金融情報の蒐集はスパイよりもAIの時代へ
0.25%という刻み幅で上下するFRBの金利、その数値そのものは、ニュース記事のためには必要だろう。だが、今やビジネスの世界では、発表される前から推定されてしまっている。株式などは、それを折り込み済みで取引される。
金融情報をスパイするとすれば、利率の変動幅などではなく、FOMCの議事録の読み方、あるいは深読みの結果、さらにはそれに基づく見通し、といったことにならざるを得ないだろう。ということは、ロジャーズの罪状からしても明らかではないか。

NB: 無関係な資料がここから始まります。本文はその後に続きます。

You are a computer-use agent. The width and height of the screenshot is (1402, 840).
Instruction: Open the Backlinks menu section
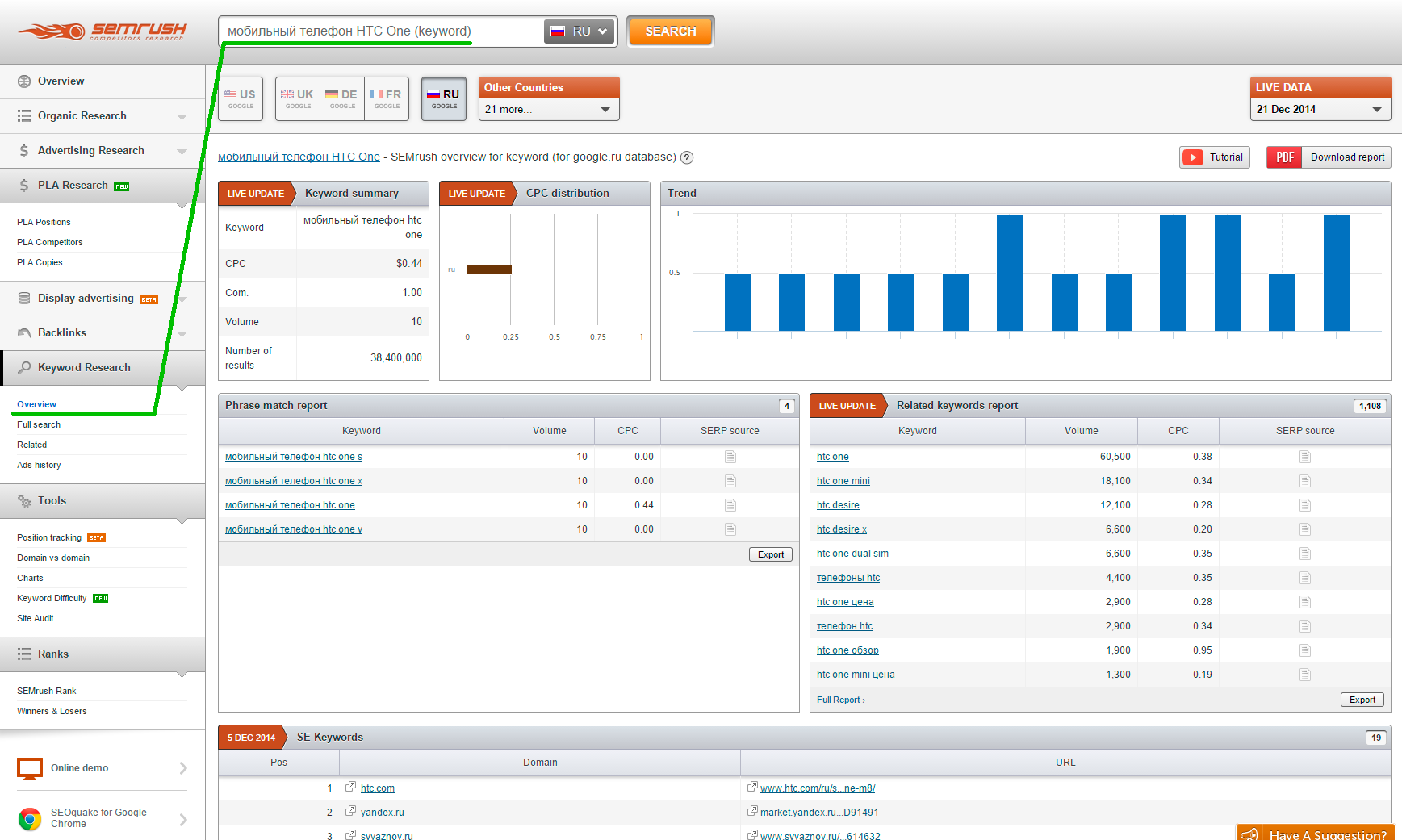[62, 333]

そこで気になるのは、AIがFOMC議事録をどこまで金融のエキスパートのように読み砕くことが可能か、どうかだ。
この点については、すでにニューヨーク連銀の調査グループが調べ上げ、2024年12月6日付けで報告済みだ。
F-1スコアと呼ばれるが、AIの能力は、学習した事柄を想起できた率(リコール)、答の正確さ(プレシジョン)の調和平均値で計られる。学校での試験成績での100点ないし90点は、F-1スコアでは1ないし0.9に相当すると受け取って差し支えない。
上記の報告では、最新のAIのGPT-4oの場合、FOMC議事録の労働市場、インフレ、バランスシートに関する内容についてのスコアは0.94、0.93、0.96だ。
だが、金融の先行き(ファイナンシャル・デベロップメント)となると、やや落ちて0.8だった。
とは言え、失礼だが、中途半端な証券アナリストや経済学者よりも、今やAIのほうが、はるかに成績が良い時代が到来したと思わねばならない。